Morgan Davis decided to be honest. 'Yes, I think so.'
'What's it going to be like?'
'Magic,' interrupted Inkester. 'We take a few of them out, then retire to a new position before their artillery can range in on us, then we brew up a few more. When the odds are reduced, we push them right back to the Urals. It'll be magic.'
'Be quiet and go back to sleep, Inkester.' ordered Davis. He spoke towards Shadwell in the darkness. 'No one knows what it's going to be like. It's a new kind of war. All we have to do is to obey orders, and keep our heads down.'
'My dad was in the last war,' said Shadwell, in an attempt to prolong the conversation. 'RASC. He got one home leave from Egypt in three years. Three bloody years, Sarge.' It seemed like a lifetime to the young loader.

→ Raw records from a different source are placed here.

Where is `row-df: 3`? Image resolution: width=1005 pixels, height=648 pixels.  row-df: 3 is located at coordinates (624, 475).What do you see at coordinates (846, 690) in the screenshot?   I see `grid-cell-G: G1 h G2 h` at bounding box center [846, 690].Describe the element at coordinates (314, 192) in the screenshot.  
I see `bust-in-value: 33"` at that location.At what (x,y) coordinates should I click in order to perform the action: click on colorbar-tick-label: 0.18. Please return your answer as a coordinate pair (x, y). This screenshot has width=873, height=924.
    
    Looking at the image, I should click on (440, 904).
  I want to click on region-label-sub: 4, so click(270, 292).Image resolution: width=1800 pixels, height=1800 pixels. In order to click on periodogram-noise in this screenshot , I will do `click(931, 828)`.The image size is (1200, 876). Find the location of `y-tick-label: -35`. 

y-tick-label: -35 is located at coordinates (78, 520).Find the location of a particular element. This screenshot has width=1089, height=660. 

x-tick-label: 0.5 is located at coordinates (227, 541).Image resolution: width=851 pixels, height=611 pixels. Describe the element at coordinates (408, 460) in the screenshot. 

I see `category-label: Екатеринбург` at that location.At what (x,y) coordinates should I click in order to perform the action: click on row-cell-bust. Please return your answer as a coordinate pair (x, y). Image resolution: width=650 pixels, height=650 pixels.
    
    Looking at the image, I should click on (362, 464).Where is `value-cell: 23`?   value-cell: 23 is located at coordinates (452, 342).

'This war won't last more than a few days.'
'Just so long as I get a crack at a T-80,' said Inkester. 'Just one T-80 in my sight, broadside on…I dream of them, Sarge. A whole long row of them silhouetted on a skyline, moving along like ducks in a shooting gallery. Pop…pop…pop…there they go. Magic!'
The radio crackled. Sergeant Davis adjusted his headset, pulling it down tighter over his beret. 'All stations Charlie Bravo, this is Charlie Bravo Nine.' The troop leader's voice was penetrating. 'Stand to, and prepare for action. Load Hesh, and keep to your own arcs. Out.'
Davis acknowledged, and then switched on the Chieftain's Tannoy. 'Okay, lads, stand to. Shadwell, load Hesh.' He didn't give them time to question him. 'It sounds like we've got a war…'
Inkester's voice was pitched high with surprise: 'Christ!'
'Now take it easy…all of you. Inkester, no itchy fingers, wait for your orders. If someone's going to start something, it's not going to be Bravo Two.'
'Loaded,' bellowed Shadwell, his voice cutting through the still air.
'You daft pillock,' complained Inkester, loudly. 'You bloody near deafened me! We all watched you load a minute ago.'
'Shut up,' said Davis. 'Keep your eyes open, and stay alert. Hewett, everything okay your end?'
DeeJay revved the engine slightly and checked his gauges. 'It all looks good, Sarge.'
'Keep it that way.' Davis dimmed out the compartment lights and leant his head back against the rest. He reached out and touched the steel of the turret with his fingertips. It was cold, damp with the condensation of the crew's breath. He could feel the throb of the engine. Bravo Two! She was a good tank, reliable, responsive to the treatment she received from her crew. He remembered being told how it had been when the cavalry regiments lost their horses before the start of World War Two – men had wept as their mounts had been led away to be replaced by armoured vehicles. If the situation were reversed, Davis thought, he would have identical feelings…you got to know a vehicle, trust it, understand its likes and dislikes. He had never owned a horse, but three-quarters of a million pounds worth of Chieflain took some beating. The womb-like darkness and security of Bravo Two's fighting compartment was comforting.